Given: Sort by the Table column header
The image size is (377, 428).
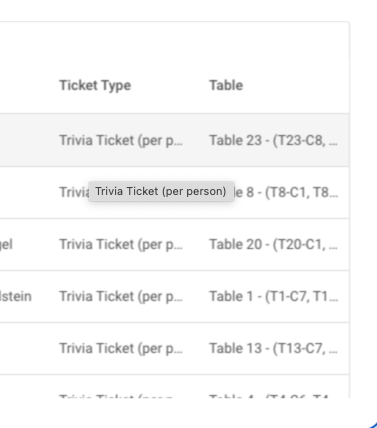Looking at the screenshot, I should point(226,85).
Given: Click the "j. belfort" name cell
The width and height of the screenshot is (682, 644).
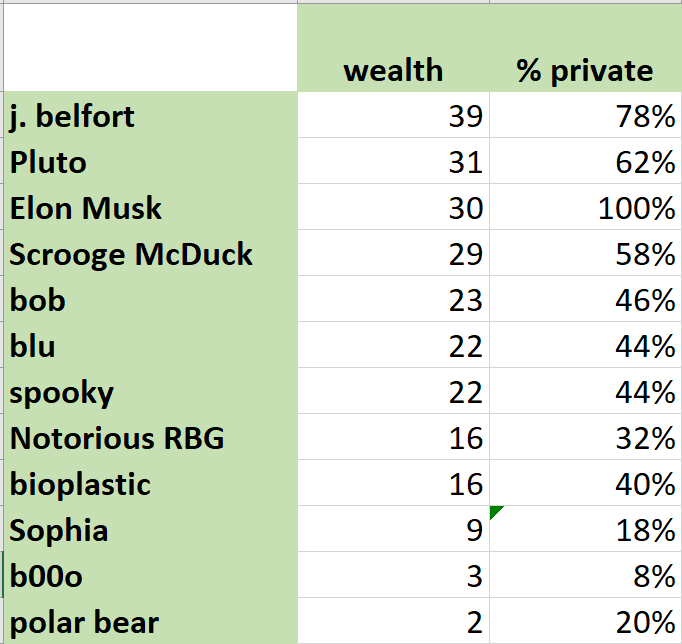Looking at the screenshot, I should (x=150, y=116).
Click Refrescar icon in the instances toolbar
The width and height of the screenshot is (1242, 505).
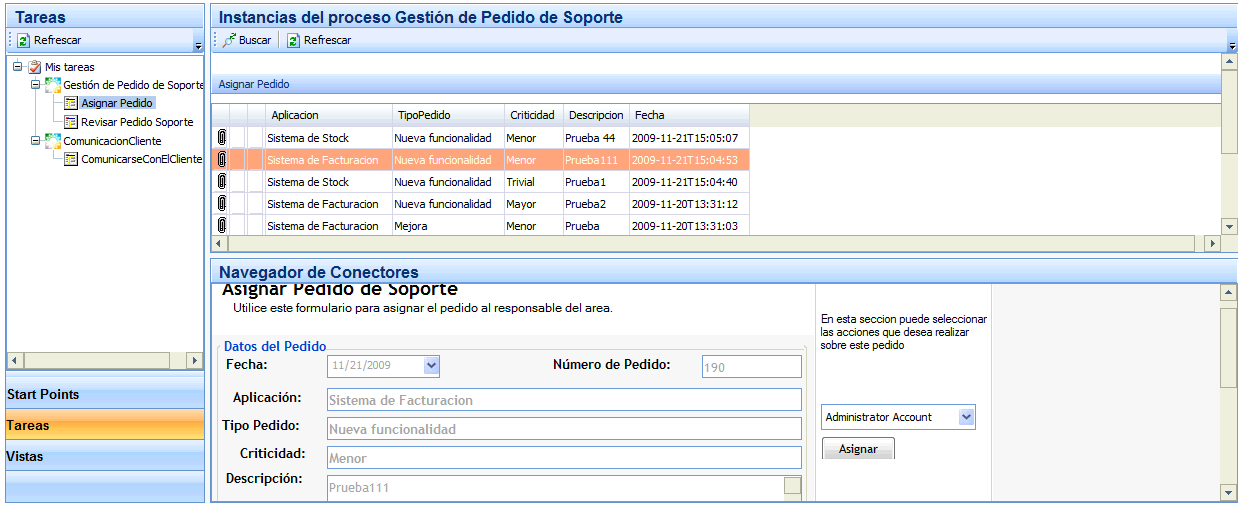[293, 41]
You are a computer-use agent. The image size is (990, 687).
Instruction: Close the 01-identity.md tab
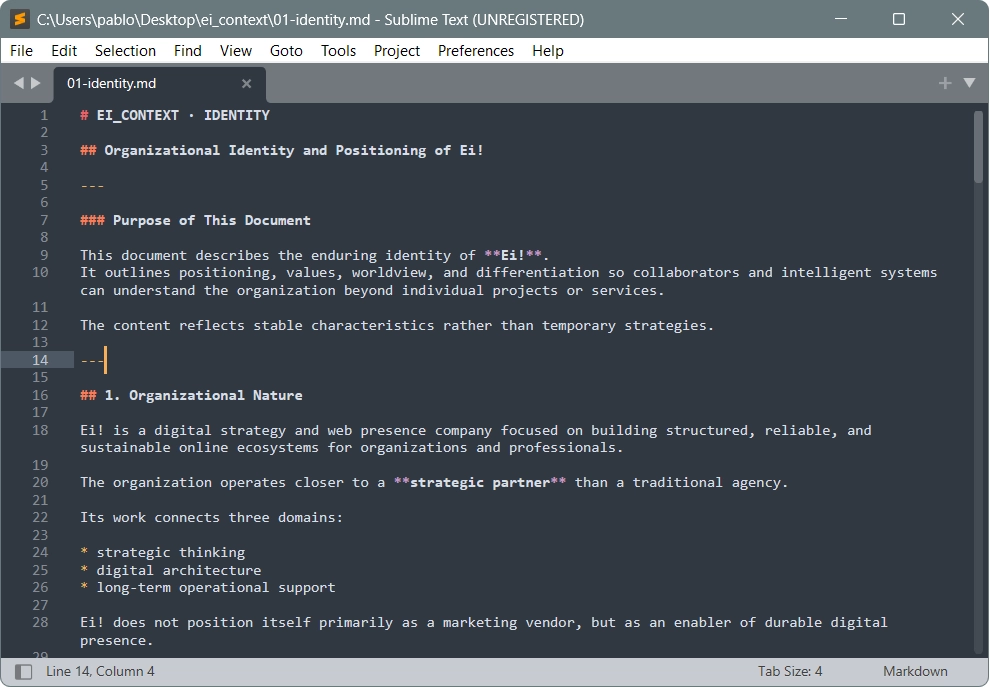click(247, 84)
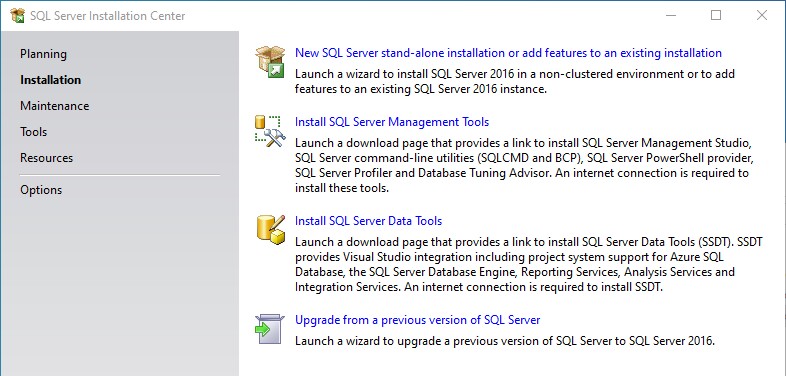Screen dimensions: 786x376
Task: Click the Data Tools yellow cylinder icon
Action: (x=271, y=230)
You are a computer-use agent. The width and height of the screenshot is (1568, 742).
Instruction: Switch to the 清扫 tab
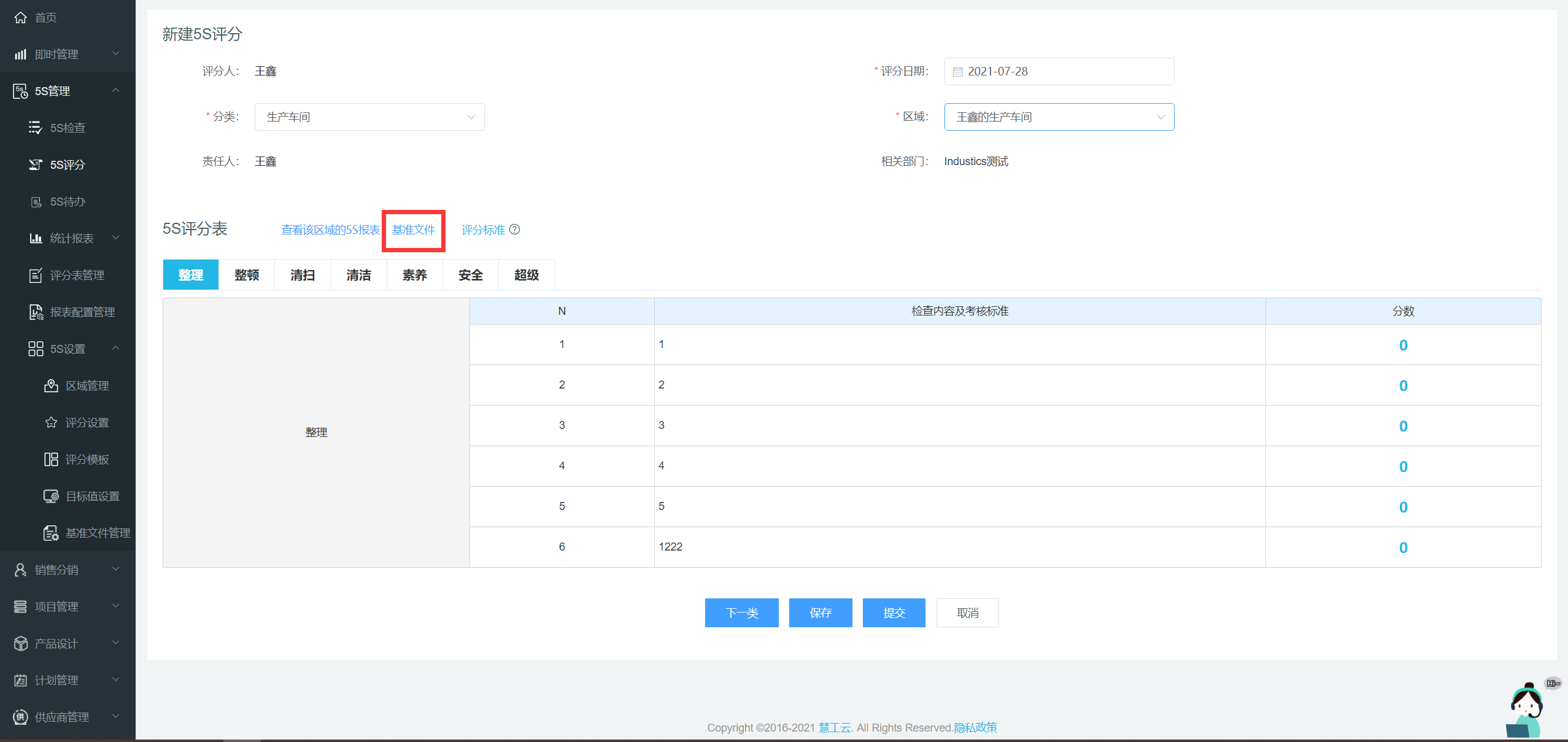tap(303, 275)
====
* Written instruction *
Copy out every one of the entries above word for word, leaving the pictures out.

* Response *
Given: Sort by the Table column header
The image size is (377, 428).
Looking at the screenshot, I should point(226,85).
Given: Click the "j. belfort" name cell
The width and height of the screenshot is (682, 644).
Looking at the screenshot, I should (x=150, y=116).
Click Refrescar icon in the instances toolbar
The width and height of the screenshot is (1242, 505).
[293, 41]
You are a computer-use agent. The image size is (990, 687).
Instruction: Close the 01-identity.md tab
click(247, 84)
Screen dimensions: 786x376
Task: Click the Data Tools yellow cylinder icon
Action: (x=271, y=230)
You are a computer-use agent. The width and height of the screenshot is (1568, 742).
Instruction: Switch to the 清扫 tab
tap(303, 275)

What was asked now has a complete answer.